Referring to FIG. 4E, the user interface (depicted by 422) may be presented to the user if the user wishes to collaborate on a particular task (say, the task “N”) with the other users. Accordingly, as shown in FIG. 4E, the user interface (depicted by 422) may prompt the user to enter comments related to the task. For example, the user may want to clarify concepts or confirm understanding on the task “N”. Hence, the user may provide his/her specific queries for the other users as comments on the task. Again, as shown in FIG. 4E, the user interface (depicted by 422) provides the user with an option to select the other users from his/her user group (or learning group) and/or social networking circle. The selected users may then receive the comments provided by the user and thereafter provide comments/clarifications on the task. Further, in an embodiment, through the user interface 422, the user may also seek help/guidance from the expert/trainer, if the user so desires.


Referring to FIG. 4F, the user interface (depicted by 424) may be presented to the user if the user wishes to view the leader-board associated with a particular task (e.g., the task “N”). As shown in FIG. 4F, the user interface (depicted by 424) enlists top 5 performers on the task “N” based on the performance score of the users on the task and the time taken by the users to complete the task. The rank of the user (e.g., rank 26), the performance score of the user (e.g., 85 points), and the time taken by the user to complete the task (e.g., 3.8 minutes) may also be displayed in the user interface (depicted by 424). As discussed with reference to step 316, the users may be assigned points (i.e., the performance score) based on the number and/or the types or errors committed to the task, the time taken to complete the task, and so on.


Referring to FIG. 4G, the user interface (depicted by 426) may be presented to the user when the user wishes to attempt a particular task (for e.g., the task “N”) from a received training content (e.g., the training module-2). For instance, the task “N” requires the user to read aloud a given sentence thrice. Further, the user interface (depicted by 426) may also provide live-feeds relevant to the current task (i.e., the task “N”). For example, the live feeds may include the average time taken on the task, time taken by the other users on the task, number/type of mistakes committed by the other users and so on.

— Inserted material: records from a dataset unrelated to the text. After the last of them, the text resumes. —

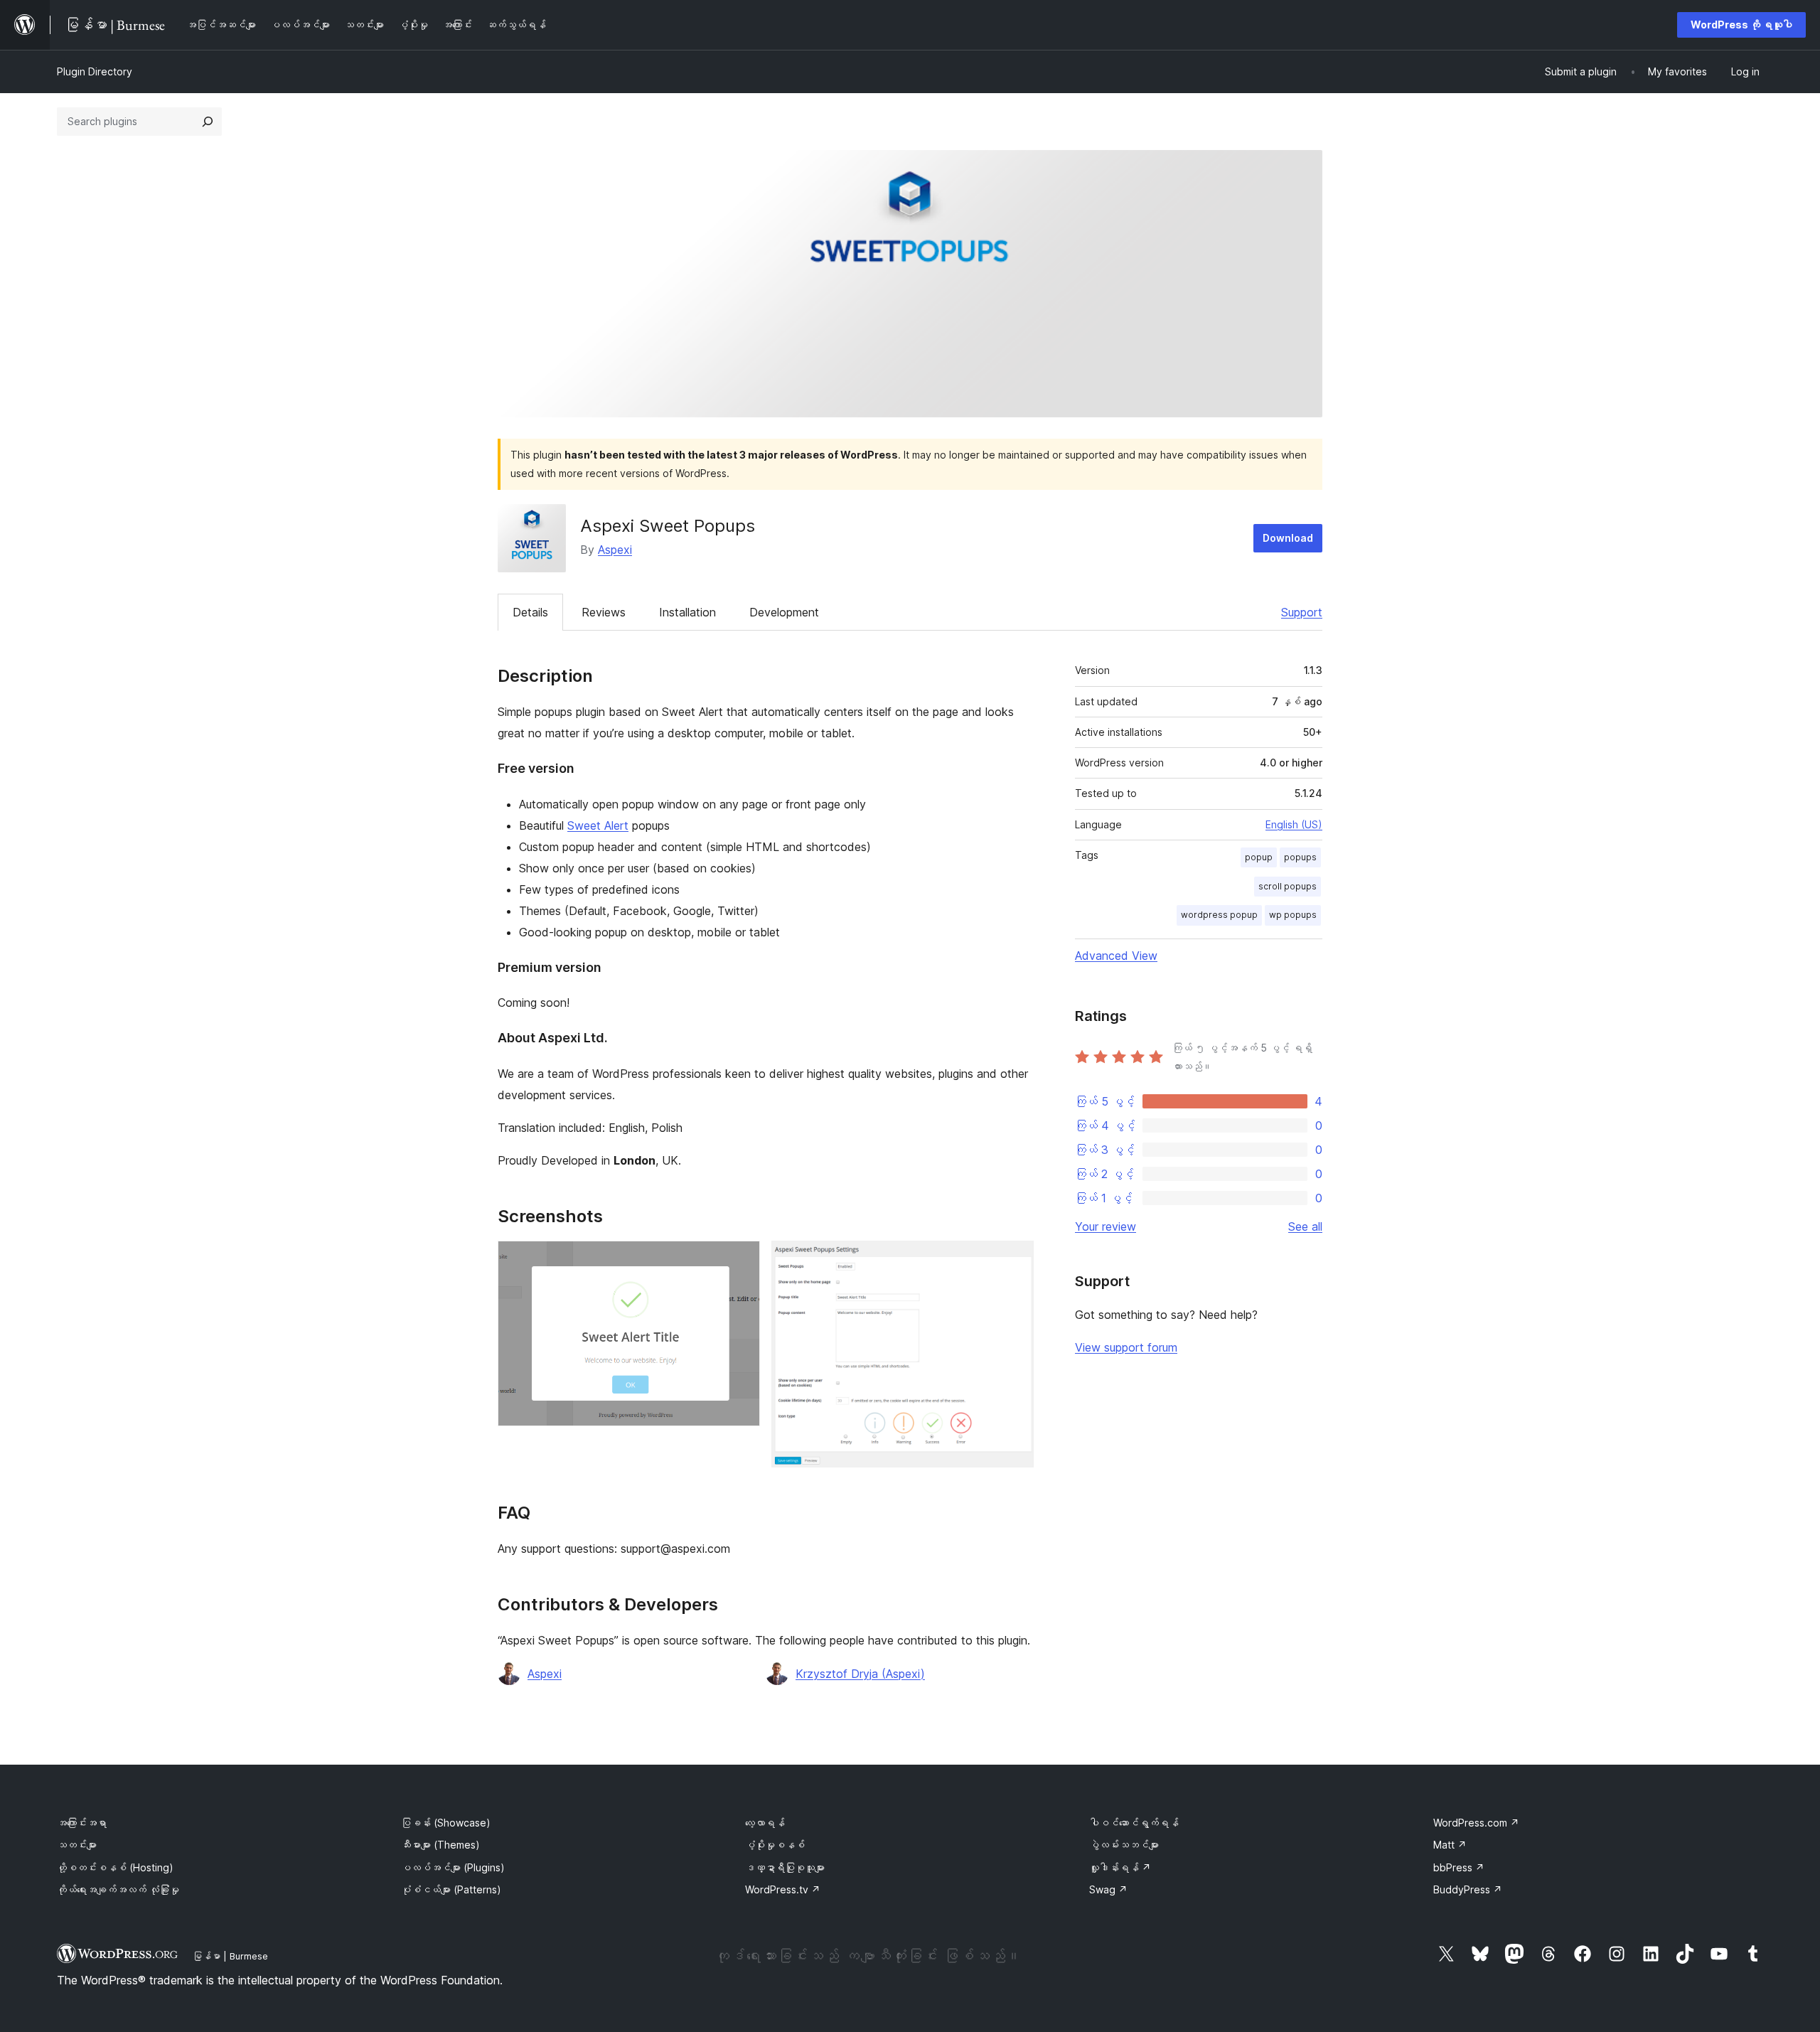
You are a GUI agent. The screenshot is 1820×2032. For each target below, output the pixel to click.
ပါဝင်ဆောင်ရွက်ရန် (1134, 1823)
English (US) (1293, 824)
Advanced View (1116, 955)
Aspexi (615, 549)
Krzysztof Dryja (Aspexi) (860, 1674)
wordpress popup (1219, 914)
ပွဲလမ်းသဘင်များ (1124, 1845)
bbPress (1458, 1867)
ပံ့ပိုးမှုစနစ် (775, 1845)
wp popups (1293, 914)
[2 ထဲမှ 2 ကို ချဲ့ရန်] (1014, 1260)
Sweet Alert (597, 825)
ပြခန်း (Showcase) (446, 1823)
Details (530, 612)
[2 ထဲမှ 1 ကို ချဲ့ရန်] (741, 1260)
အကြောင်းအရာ (82, 1823)
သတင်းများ (77, 1845)
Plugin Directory (94, 71)
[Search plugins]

A person skilled in the art would appreciate that the user interfaces (depicted by 402, 416, 418, 420, 422, 424, and 426) are for the purpose of illustrative examples. The scope of the disclosure is not limited to such user interfaces. The disclosure may be implemented through other similar/dissimilar user interfaces.

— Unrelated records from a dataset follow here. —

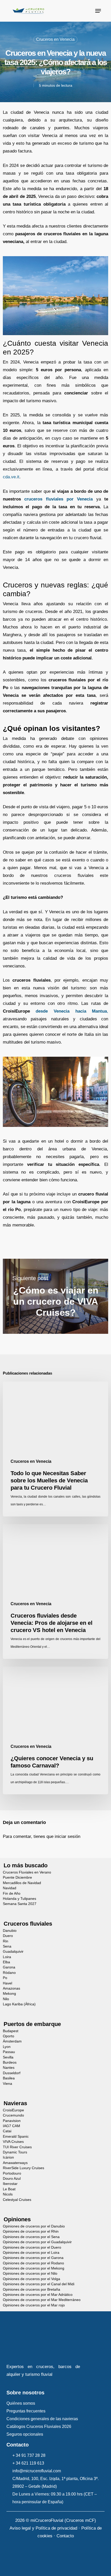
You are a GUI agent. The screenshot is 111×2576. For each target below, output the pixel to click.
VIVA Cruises (13, 2142)
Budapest (10, 2031)
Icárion (8, 2157)
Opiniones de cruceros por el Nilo (30, 2273)
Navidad (9, 1888)
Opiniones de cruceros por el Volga (31, 2279)
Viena (7, 2084)
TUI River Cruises (17, 2147)
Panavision (12, 2121)
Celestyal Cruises (17, 2200)
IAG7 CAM (11, 2126)
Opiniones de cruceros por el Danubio (34, 2226)
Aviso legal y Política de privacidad (43, 2528)
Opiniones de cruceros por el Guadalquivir (37, 2242)
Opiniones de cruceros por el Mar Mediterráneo (42, 2300)
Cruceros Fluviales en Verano (27, 1872)
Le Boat (9, 2189)
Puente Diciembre (17, 1877)
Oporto (8, 2036)
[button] (98, 10)
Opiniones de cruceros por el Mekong (33, 2268)
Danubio (10, 1931)
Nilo (6, 1999)
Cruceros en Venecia (55, 39)
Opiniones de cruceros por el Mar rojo (34, 2305)
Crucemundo (13, 2115)
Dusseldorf (11, 2073)
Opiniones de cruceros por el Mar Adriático (38, 2295)
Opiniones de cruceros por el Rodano (33, 2263)
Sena (7, 1946)
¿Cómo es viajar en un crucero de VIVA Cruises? (55, 1296)
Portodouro (12, 2173)
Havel (7, 1983)
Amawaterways (15, 2163)
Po (5, 1978)
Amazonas (11, 1988)
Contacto (65, 2535)
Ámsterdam (12, 2041)
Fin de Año (11, 1893)
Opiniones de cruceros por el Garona (33, 2258)
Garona (9, 1967)
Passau (9, 2052)
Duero (8, 1936)
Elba (6, 1962)
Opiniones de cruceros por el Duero (32, 2247)
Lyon (7, 2047)
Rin (5, 1941)
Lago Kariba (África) (19, 2004)
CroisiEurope (13, 2110)
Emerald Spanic (16, 2136)
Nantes (8, 2068)
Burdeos (10, 2062)
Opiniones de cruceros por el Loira (31, 2253)
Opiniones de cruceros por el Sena (31, 2237)
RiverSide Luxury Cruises (23, 2168)
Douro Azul (12, 2179)
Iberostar (10, 2184)
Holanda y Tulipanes (19, 1899)
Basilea (9, 2078)
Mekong (9, 1994)
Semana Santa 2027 (19, 1904)
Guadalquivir (13, 1951)
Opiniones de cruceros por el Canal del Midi (38, 2284)
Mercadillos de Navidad (22, 1883)
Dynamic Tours (15, 2152)
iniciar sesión (67, 1836)
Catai (7, 2131)
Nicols (8, 2194)
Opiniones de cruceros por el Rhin (31, 2231)
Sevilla (8, 2057)
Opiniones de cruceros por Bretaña (31, 2289)
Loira (7, 1957)
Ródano (9, 1973)
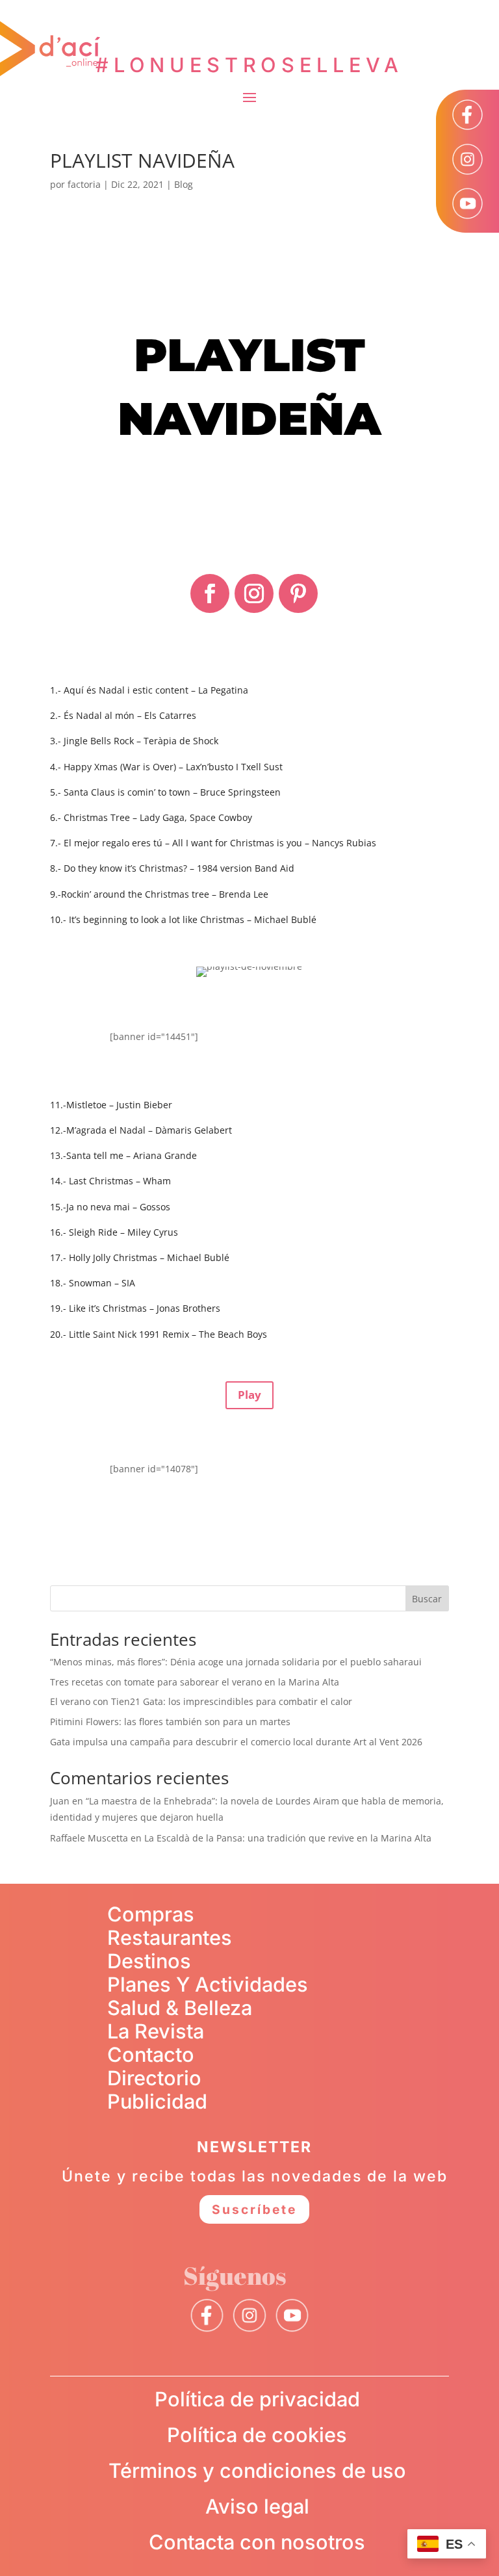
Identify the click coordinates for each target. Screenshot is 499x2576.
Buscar (427, 1599)
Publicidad (157, 2101)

Though the disclosure has been explained with reference to imparting spoken language training to one or more users, a person skilled in the art would appreciate that the scope of the disclosure should not be limited to imparting spoken language training. The disclosure may be implemented for imparting any type of training to the one or more users without departing from the spirit of the disclosure.


The disclosed embodiments encompass numerous advantages. Various embodiments of the disclosure provide for imparting spoken language training to one or more users. The first training content transmitted to the user is based on the user profile of the user (step 304). The user profile may include demographic details of the user such as age, gender, mother tongue, educational/professional details, region, nationality, and so on. Thus, as such, the first training content may be relevant to the user. Further, the user may be evaluated on the spoken language skills of the user based on the speech input received from the user on the first training content (step 306). As discussed, the granularity of the spoken language evaluation may be both at a lower-level (i.e., at the level of individual phones, syllables, etc.) and a higher-level (i.e., prosody, intonation, spoken grammar, spoken fluency, etc.). Thus, spoken language evaluation of the user may be comprehensive. The updation of the user profile based on such evaluation may ensure that the user profile accurately reflects the current training needs of the user.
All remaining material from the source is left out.